Murphy found Shakim Phillips in the corner end zone for a 19-yard touchdown and a 14-7 lead early in the third. He then showed how he set the ACC's single-season record for rushing yards by a quarterback with 1,079 yards in 2014 with a 40-yard dash that put the Eagles ahead 21-7.
Hilliman, who led the team with 12 rushing TDs, broke through early with a 44-yard run that gave him more yards on one carry than three teams had in a game this season against Penn State: Central Florida (24), Massachusetts (3) yards and Maryland (25). He averaged a whopping 19.2 yards-per-carry on just five attempts for 101 yards in the first half.
He found a huge opening late in the first quarter for a 49-yard touchdown run that tied the game at 7.
The Nittany Lions scored first on Hackenberg's 72-yard TD pass to Chris Godwin down the right sideline with 5:22 left in the first.
The score earned a booming "We are! Penn State!" chant from the Penn State fans.

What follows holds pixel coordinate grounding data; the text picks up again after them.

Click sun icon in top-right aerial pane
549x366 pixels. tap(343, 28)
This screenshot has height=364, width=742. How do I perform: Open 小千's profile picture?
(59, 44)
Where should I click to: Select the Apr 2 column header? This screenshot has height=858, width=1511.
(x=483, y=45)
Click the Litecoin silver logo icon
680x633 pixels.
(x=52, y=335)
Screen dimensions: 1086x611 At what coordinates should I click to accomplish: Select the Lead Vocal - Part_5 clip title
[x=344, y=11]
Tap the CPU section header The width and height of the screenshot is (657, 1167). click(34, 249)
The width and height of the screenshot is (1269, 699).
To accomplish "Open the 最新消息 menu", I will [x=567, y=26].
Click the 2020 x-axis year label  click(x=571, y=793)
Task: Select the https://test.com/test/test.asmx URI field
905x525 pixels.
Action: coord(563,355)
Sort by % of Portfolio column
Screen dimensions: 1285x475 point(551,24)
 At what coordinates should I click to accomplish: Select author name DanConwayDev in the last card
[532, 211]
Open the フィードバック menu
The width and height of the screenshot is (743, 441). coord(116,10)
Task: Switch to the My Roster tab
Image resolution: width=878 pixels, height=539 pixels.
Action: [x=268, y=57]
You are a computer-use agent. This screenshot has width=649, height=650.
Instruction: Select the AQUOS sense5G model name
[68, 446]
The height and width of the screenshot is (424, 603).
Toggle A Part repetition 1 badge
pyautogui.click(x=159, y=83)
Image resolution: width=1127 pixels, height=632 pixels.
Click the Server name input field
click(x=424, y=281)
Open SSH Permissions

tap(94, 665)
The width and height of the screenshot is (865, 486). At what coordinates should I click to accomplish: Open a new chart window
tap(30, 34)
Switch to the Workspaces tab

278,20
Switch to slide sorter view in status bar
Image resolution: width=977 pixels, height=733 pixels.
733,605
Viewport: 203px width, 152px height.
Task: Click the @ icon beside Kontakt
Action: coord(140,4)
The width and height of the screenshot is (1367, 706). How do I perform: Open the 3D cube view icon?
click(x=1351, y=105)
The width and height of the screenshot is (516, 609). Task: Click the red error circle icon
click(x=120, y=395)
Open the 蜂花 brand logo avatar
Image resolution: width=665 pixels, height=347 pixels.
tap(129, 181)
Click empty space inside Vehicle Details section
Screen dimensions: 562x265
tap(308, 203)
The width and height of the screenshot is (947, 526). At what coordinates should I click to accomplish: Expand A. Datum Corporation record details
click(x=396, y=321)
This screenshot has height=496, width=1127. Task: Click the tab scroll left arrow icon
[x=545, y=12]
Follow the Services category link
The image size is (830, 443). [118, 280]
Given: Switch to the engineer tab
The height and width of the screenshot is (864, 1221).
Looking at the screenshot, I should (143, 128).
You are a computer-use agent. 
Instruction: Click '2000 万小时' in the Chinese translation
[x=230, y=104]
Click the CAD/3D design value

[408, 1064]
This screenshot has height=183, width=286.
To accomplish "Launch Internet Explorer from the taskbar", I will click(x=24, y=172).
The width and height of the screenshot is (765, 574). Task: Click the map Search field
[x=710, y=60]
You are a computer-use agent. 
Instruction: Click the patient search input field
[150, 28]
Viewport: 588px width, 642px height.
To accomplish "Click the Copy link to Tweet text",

The Nittany Lions turned the Bronx into a miniature Happy Valley, flooding the train from Philadelphia to New York on Saturday, then overtaking the subway lines.
Once they emerged at the corner of 161st Street and River Avenue, Yankee Stadium may as well have been Beaver Stadium. Mark Holtzman, who runs non-baseball events for the New York Yankees, said tickets sold out in 36 hours, the fastest of the five Pinstripe Bowls.
"It was a football stadium tonight and an awesome one," Franklin said.